Published in The A - Z of Drinks

anis – (aka anise, anisette, pastis, raki, arak, ouzo); loose group of alcoholic beverages popular around a great swathe of the Mediterranean and which have in common the fact that they are aniseed-flavoured. Some are effectively flavoured vodkas; other sweetened versions are liqueurs. France’s leading brand, Pernod (see absinthe p. 4) is dry and less alcoholic than pastis, which is flavoured with both staranise and liquorice. Spanish anis (Mono, Chinchón) is sweet or dry (dulce or seco). French anisette liqueur (Brizard) is sweetened and similar to Sambuca in Italy. Usually served diluted with water (anywhere from 1:1 to 5:1). A rough Greek ouzo was responsible for one of my worst ever hangovers, although sleeping on a sandy beach facing windward didn’t help. The inevitable mouthful of sand and a steep climb back up to the bar where mein host informed me: ‘It’s still fermenting in your stomach’, finished me off.

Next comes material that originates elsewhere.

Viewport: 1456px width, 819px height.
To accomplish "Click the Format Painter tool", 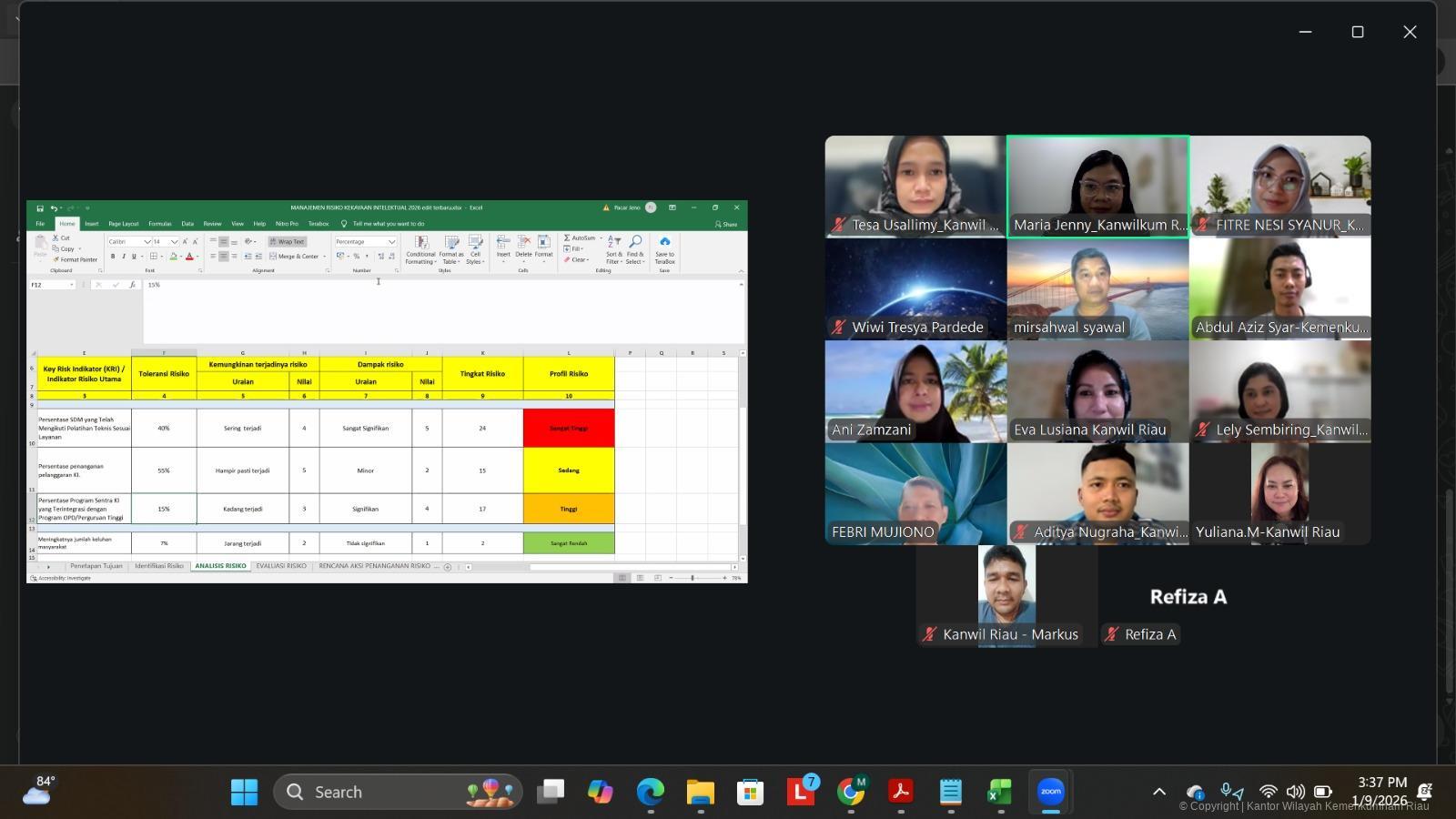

Published in The A - Z of Drinks

absinthe – (aka la fée verte – the green fairy), a highly alcoholic (50– 75% abv), foul-tasting grape-spirit-based liqueur originating from Switzerland, flavoured with wormwood (artemisia absinthium), anise, fennel, etc. Its notoriety among the demi-monde of fin-desiècle Paris, a consequence of its highly alcoholic nature rather than the hallucinogenic properties that continue to be erroneously attributed to it, nonetheless led to a ban in Europe and the USA in 1915. (After a decent interval, replacements appeared in the guise of what we know as anis and pastis – including that of the original absinthe producer, Pernod – minus the wormwood, in the 1920s.) Nerdism seems to accompany consumption of the modern versions from producers such as La Fée, François Guy, Pontarlier and Trenet, produced first in the Czech Republic in the early 1990s but now widespread, and the contemporary absinthe bore is more likely to be found in the suburbs banging on about the superiority of his method of preparation than baying at the moon in the Place Pigalle. (Poured over a cube of sugar held by a perforated spoon resting across the rim of a small, stemmed glass; ignited and, when the sugar has melted, topped up with water to taste). If you must, try using the Jade brand made by the obsessive American Ted Breaux, who creates his absinthe to original specifications using nineteenth-century equipment at the Combier distillery in Saumur.